■ TEXT EXCERPT

Compilation album by Toshiko Akiyoshi
- Released: 2001
- Recorded: Tokyo, 1961 February, March
- Genre: Jazz
- Length: 68:15
- Label: King Records (Japan)

= 1961 – Toshiko Akiyoshi =

1961 – Toshiko Akiyoshi is a compilation (effectively a combined re-issue of 2 albums) of previous Toshiko Akiyoshi recordings from 1961. All 5 tracks from the Asahi Sonorama releases, Long Yellow Road (also released as Tosiko Akiyosi Recital) as well as all 6 tracks from the King Records release Toshiko Meets Her Old Pals are contained on this album. All of these tracks, along with those of many other artists, are also included on the 12-CD box set, A History of King Jazz Recordings.

■ PROVIDED DATA
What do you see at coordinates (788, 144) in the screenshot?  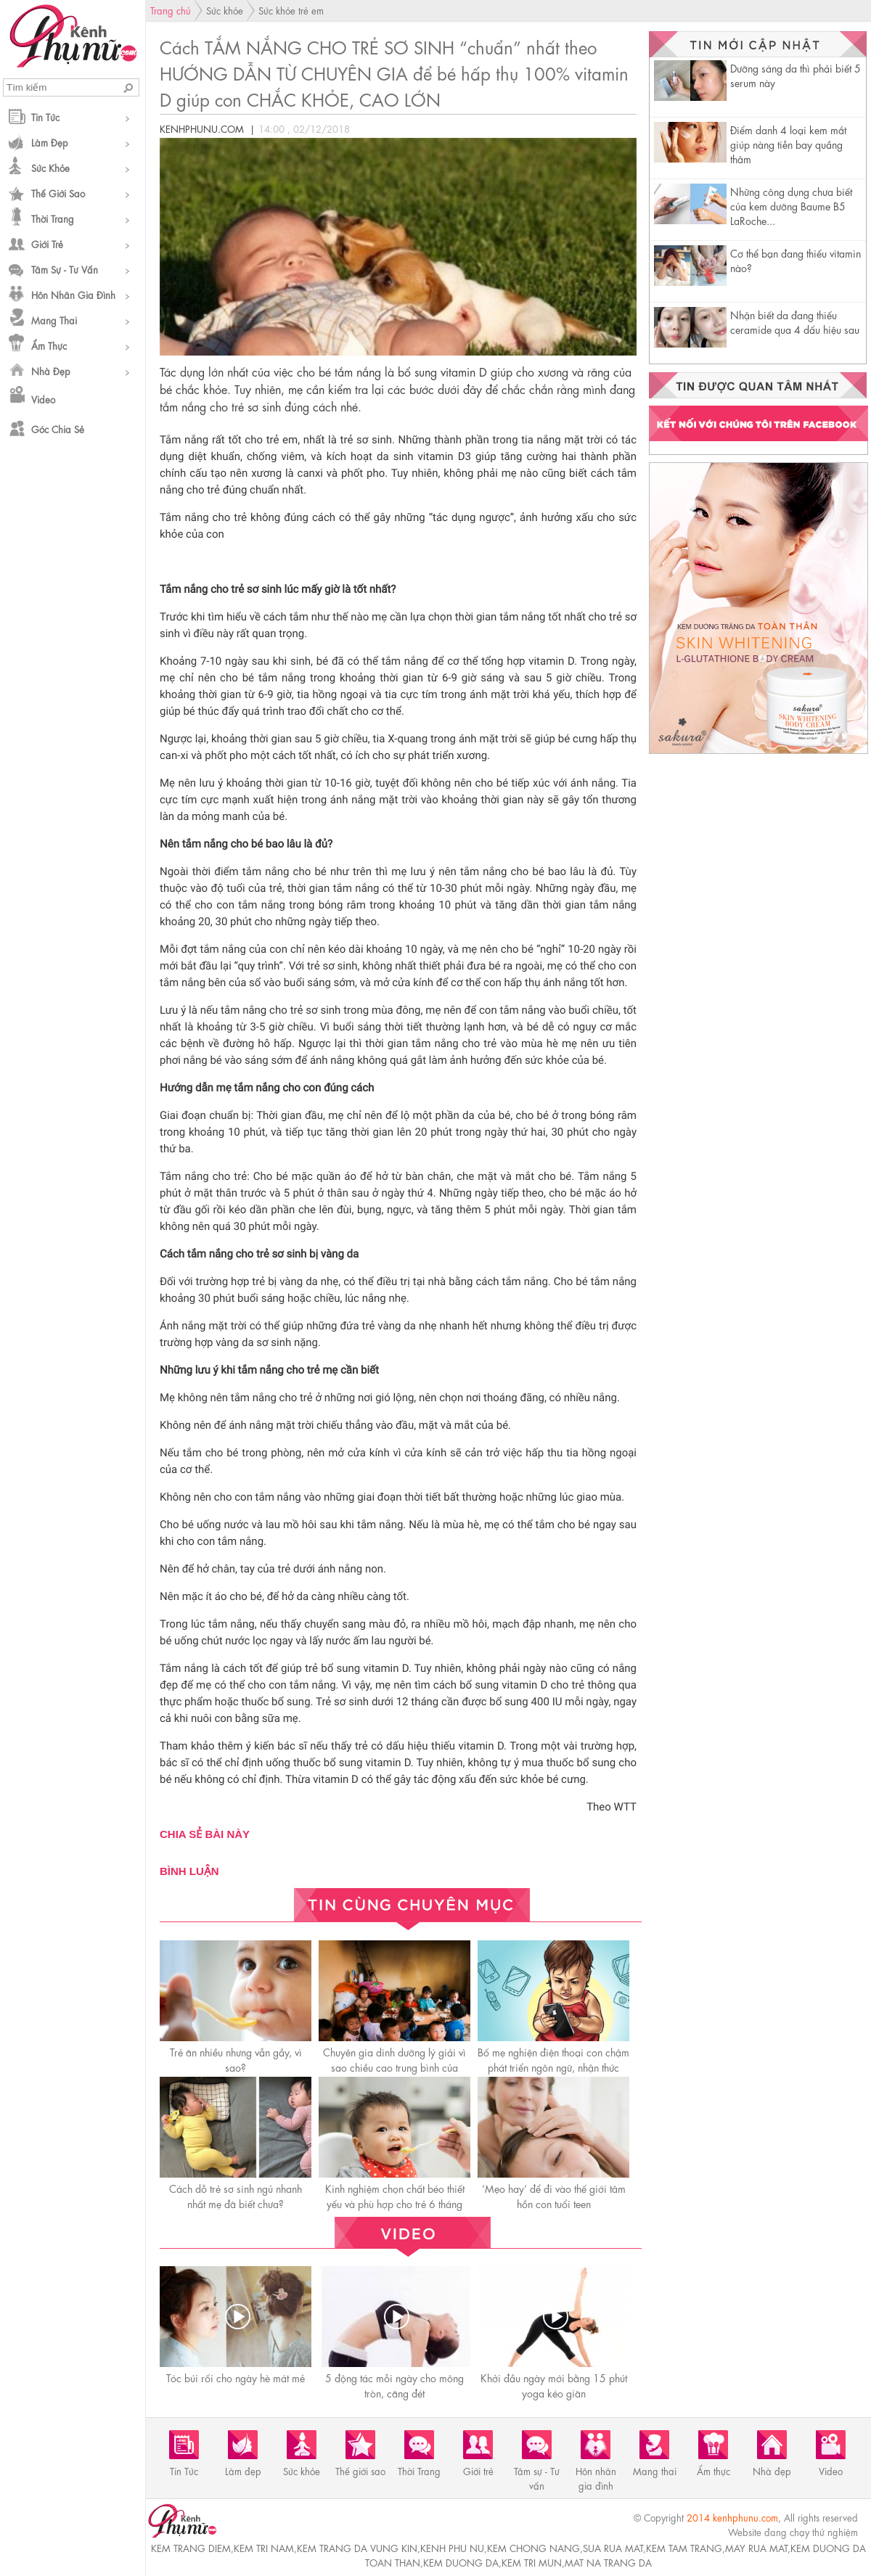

■ SET PROBLEM
Rewrite the album text starting at "1961 – Toshiko Akiyoshi is" and ending at "King Jazz Recordings.", switching "box set" to "collection". The lines after the album text are separate material.

■ SOLUTION
1961 – Toshiko Akiyoshi is a compilation (effectively a combined re-issue of 2 albums) of previous Toshiko Akiyoshi recordings from 1961. All 5 tracks from the Asahi Sonorama releases, Long Yellow Road (also released as Tosiko Akiyosi Recital) as well as all 6 tracks from the King Records release Toshiko Meets Her Old Pals are contained on this album. All of these tracks, along with those of many other artists, are also included on the 12-CD collection, A History of King Jazz Recordings.